# What needs to be done
Pull every "Expand" line out of the data below.

# Records supplied
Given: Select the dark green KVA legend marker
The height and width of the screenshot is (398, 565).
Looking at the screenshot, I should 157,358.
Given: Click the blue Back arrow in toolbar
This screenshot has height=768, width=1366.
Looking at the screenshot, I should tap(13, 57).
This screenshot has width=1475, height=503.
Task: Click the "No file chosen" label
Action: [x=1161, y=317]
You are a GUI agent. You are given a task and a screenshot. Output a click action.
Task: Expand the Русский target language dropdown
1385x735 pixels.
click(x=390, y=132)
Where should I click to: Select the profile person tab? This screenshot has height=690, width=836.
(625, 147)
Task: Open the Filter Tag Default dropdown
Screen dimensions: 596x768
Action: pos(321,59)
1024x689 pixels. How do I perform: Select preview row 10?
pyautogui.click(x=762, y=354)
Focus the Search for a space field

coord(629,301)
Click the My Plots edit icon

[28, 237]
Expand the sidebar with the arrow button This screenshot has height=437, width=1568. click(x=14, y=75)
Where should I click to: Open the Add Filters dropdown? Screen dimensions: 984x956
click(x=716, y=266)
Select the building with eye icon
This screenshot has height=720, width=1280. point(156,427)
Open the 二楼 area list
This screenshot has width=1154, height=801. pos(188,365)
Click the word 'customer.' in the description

# Reply to the task
Task: Expand the Русский target language dropdown
Expand the sidebar with the arrow button This screenshot has height=437, width=1568. click(x=14, y=75)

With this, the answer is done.